Limawaktu.id, Kota Cimahi - Air merupakan sumber daya alam yang vital dan terbatas. Penggunaan air yang tidak terkontrol dapat menyebabkan berbagai masalah lingkungan, termasuk penurunan kualitas air, penurunan permukaan tanah, dan gangguan ekosistem. Oleh karena itu, pemerintah mengatur pengambilan air melalui perizinan untuk menjaga kelestarian sumber daya air.

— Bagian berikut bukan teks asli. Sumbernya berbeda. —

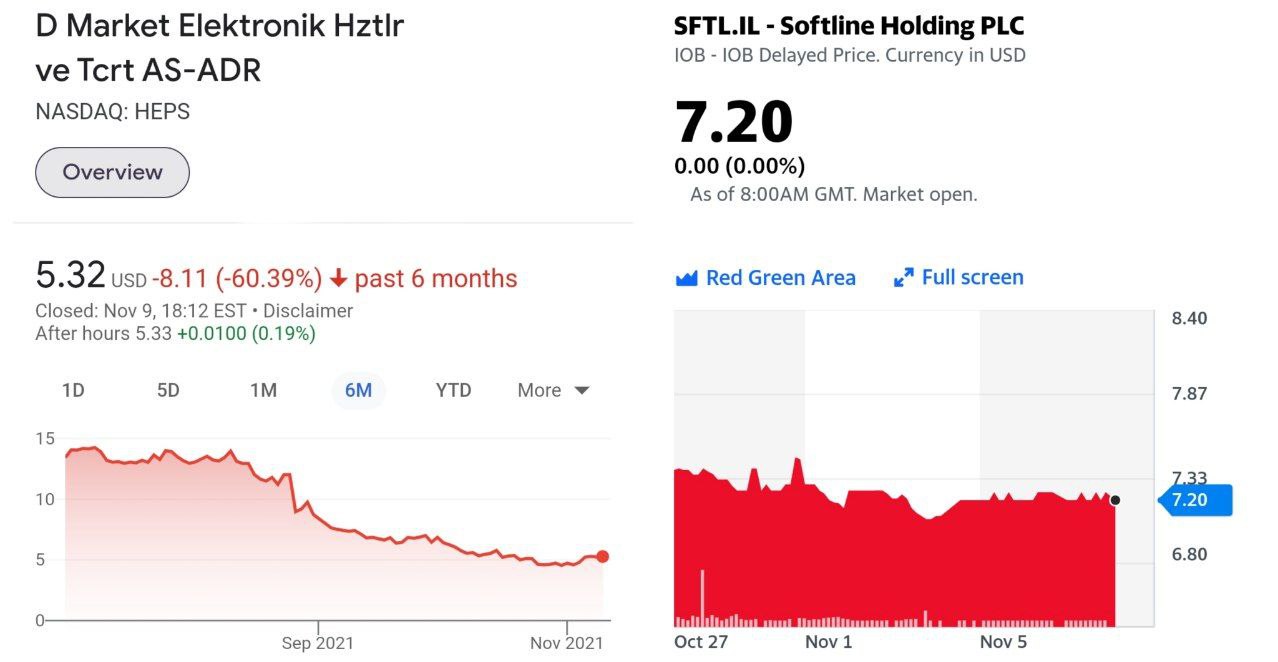
Task: Click the black endpoint dot on Softline chart
Action: [x=1115, y=500]
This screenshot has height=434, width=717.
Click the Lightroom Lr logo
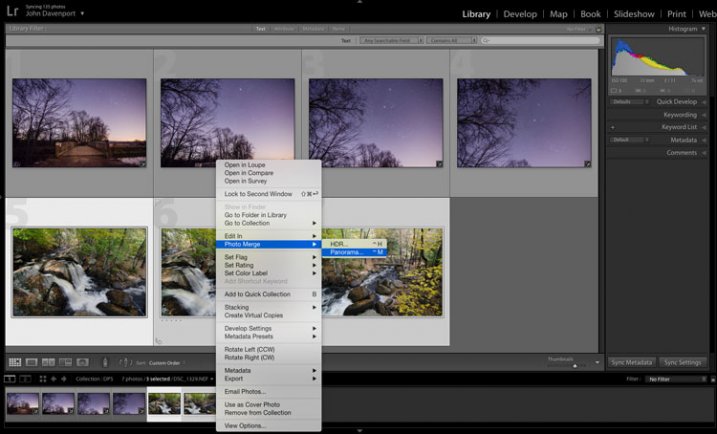12,13
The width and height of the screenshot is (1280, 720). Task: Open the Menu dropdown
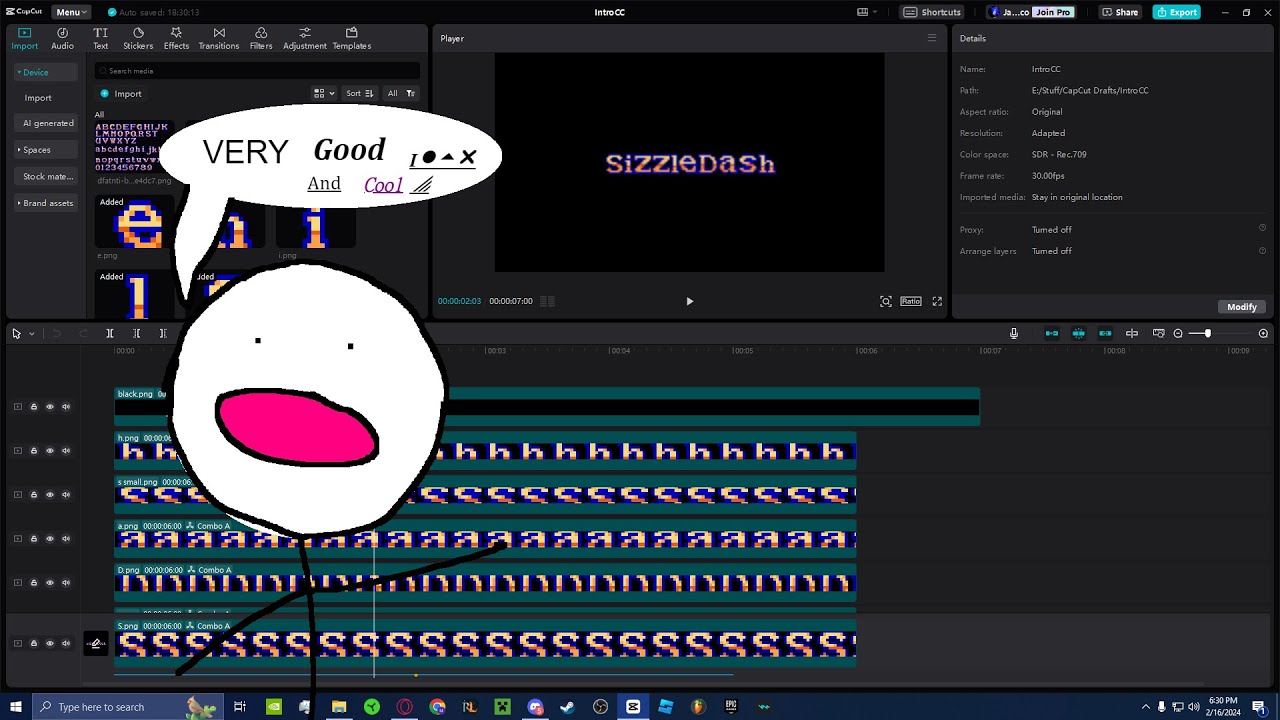pos(71,12)
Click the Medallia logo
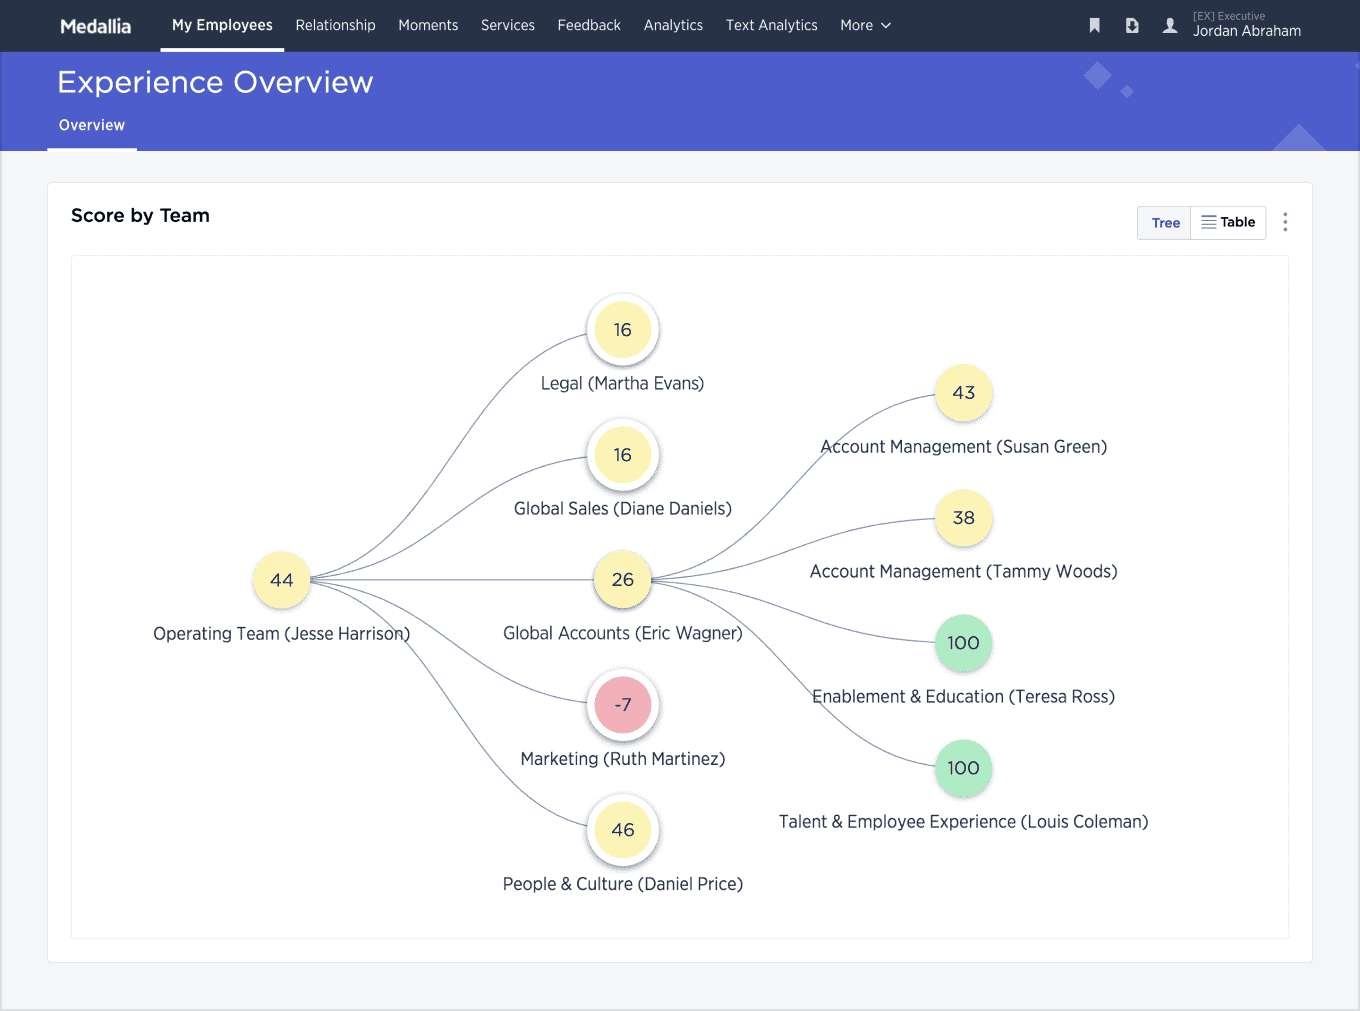 click(x=95, y=26)
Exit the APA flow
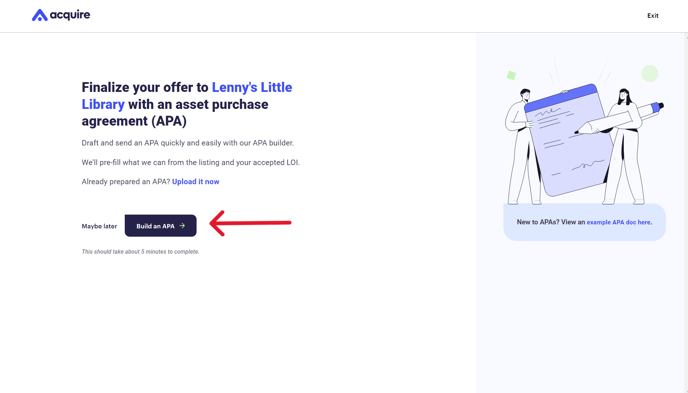The width and height of the screenshot is (688, 393). tap(652, 16)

Trekait dengan ijin pengambilan air tanah tersebut, Pemkot Cimahi mensinyalir banyak sumur-sumur yang kedalamnanya 60 meter atau 100 meter lebih yang dibuat oleh perorangan atau badan usaha yang terindikasi tidak memiliki ijin atau illegal.

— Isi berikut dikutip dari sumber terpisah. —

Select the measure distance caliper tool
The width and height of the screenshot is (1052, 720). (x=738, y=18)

“Pemkot Cimahi akan melakukan penertiban pengambilan air tanah tanpa ijin yang kedalamannya melebihi 60 meter hingga 100 meter,” terang Wali Kota Cimahi Ngatiyana, saat meresmikan Pemasangan Jaringan Pipa dan Sambungan Rumah (SR) Sistem Penyediaan Air Minum (SPAM) di Kelurahan Cigugur Tengah, Kecamatan Cimahi Tengah, Rabu, 5 November 2025.

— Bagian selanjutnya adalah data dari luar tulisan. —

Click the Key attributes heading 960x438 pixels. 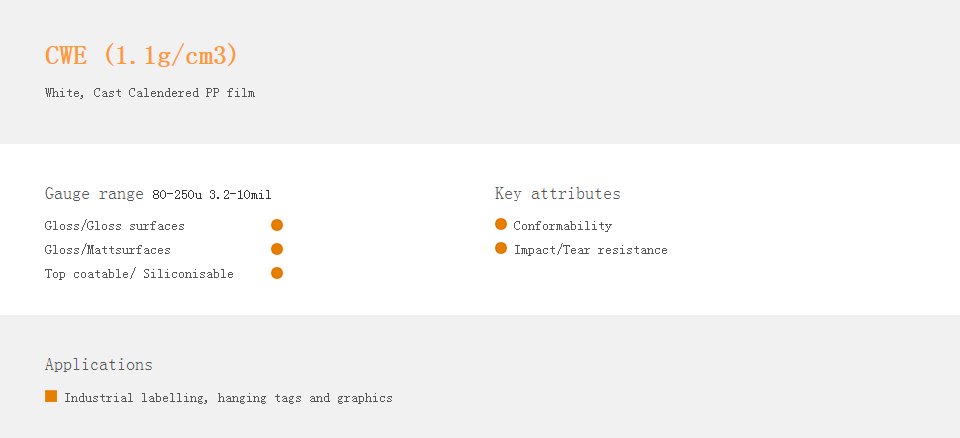pyautogui.click(x=558, y=194)
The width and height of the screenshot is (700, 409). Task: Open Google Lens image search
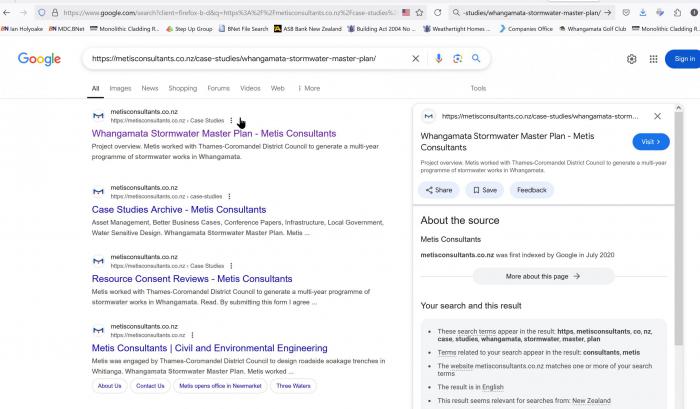tap(457, 59)
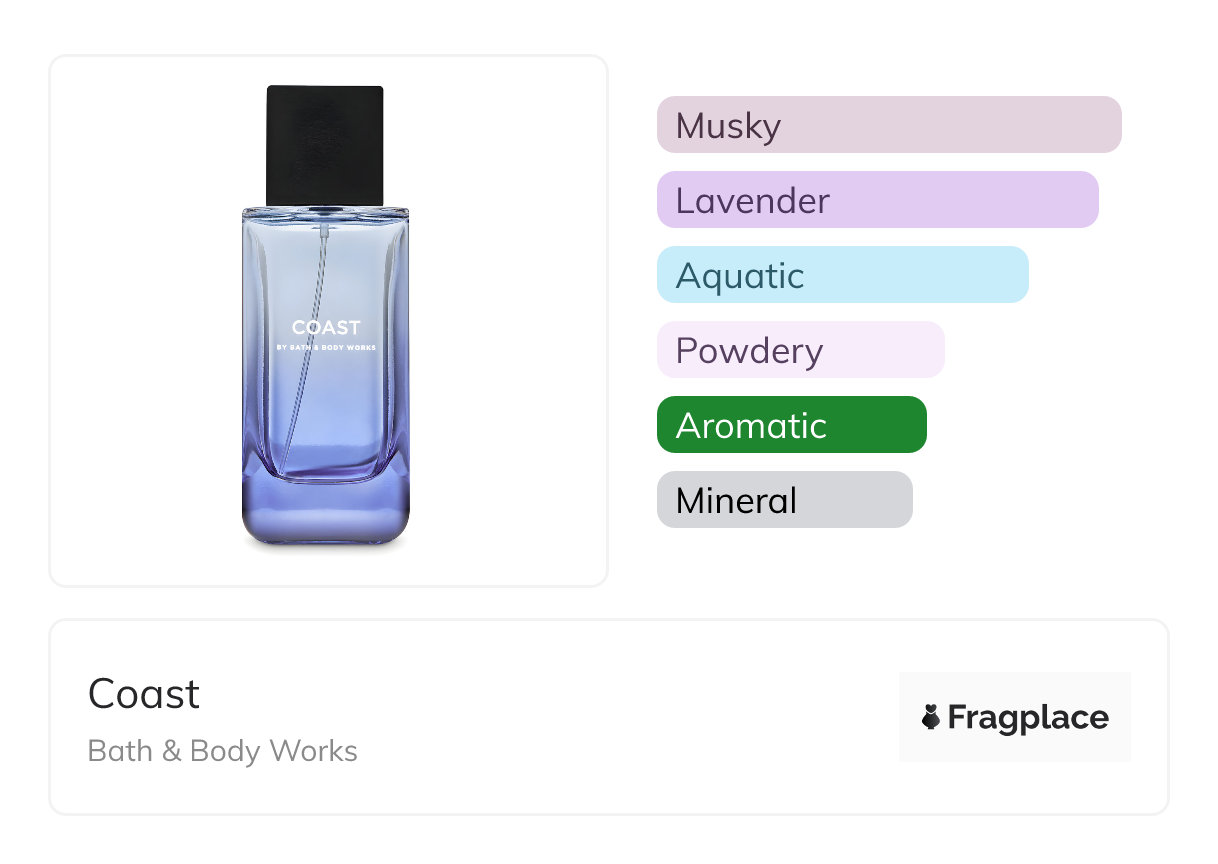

Saat ditanya kenapa baru sekarang akan dilakukan penertiban, Ngatiyana menyebutkan pihaknya terlebih dahulu harus melakukan pengumuplan data atas keberadaan sumur yang tidak memiliki ijin tersebut.
“Kita lakukan pendataan selama delapan bulan untuk mengetahui titik mana saja sumir yang tidak memiliki Surat Ijin Pengambilan Air tersebut,” sebutnya.
SElama delapan bulan tersebut pihaknya melakukan pendataan untuk memastikan adanya pelanggaran ijin yang dilakukan oleh pihak-pihak tertentu.
“Pelaksanaan penertibannya tidak aka nada pemberitahuan, setelah datanya A1 baru kita lakukan penertiban,” paparnya.
Wali Kota Ngatiyana menegaskan pemenuhan kebutuhan dasar masyarakat, termasuk akses air bersih, merupakan prioritas pemerintah daerah.
“Air bersih adalah hak dasar dan kebutuhan vital setiap warga. Kami ingin memastikan masyarakat tidak lagi kesulitan mendapatkan air yang sehat dan layak konsumsi dari sumber yang terjamin,” ujarnya saat Peresmian Pemasangan Jaringan Pipa dan Sambungan Rumah (SR) Sistem Penyediaan Air Minum (SPAM) di Kelurahan Cigugur Tengah, Kecamatan Cimahi Tengah, Rabu, 5 November 2025.
Ngatiyana mengatakan, mayoritas warga Cigugur Tengah mengandalkan sumur gali dan sumber air tanah dengan kualitas yang tidak selalu memadai. Pemasangan jaringan SPAM dinilai menjadi solusi jangka panjang untuk meningkatkan standar higienitas dan sanitasi lingkungan.
“Saat kami cek di lapangan, air sudah mengalir lancar dan jernih. Ini langkah besar agar masyarakat mendapatkan air bersih sebagai kebutuhan dasar,” kata Ngatiyana.